= What you should do =
Write out all the data again, exactly as shown.

= Source information =
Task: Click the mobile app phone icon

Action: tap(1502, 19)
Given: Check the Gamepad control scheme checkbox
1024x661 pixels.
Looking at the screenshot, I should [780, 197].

= Exercise solution =
Task: Click the mobile app phone icon

Action: tap(1502, 19)
Given: Check the Gamepad control scheme checkbox
1024x661 pixels.
Looking at the screenshot, I should [780, 197].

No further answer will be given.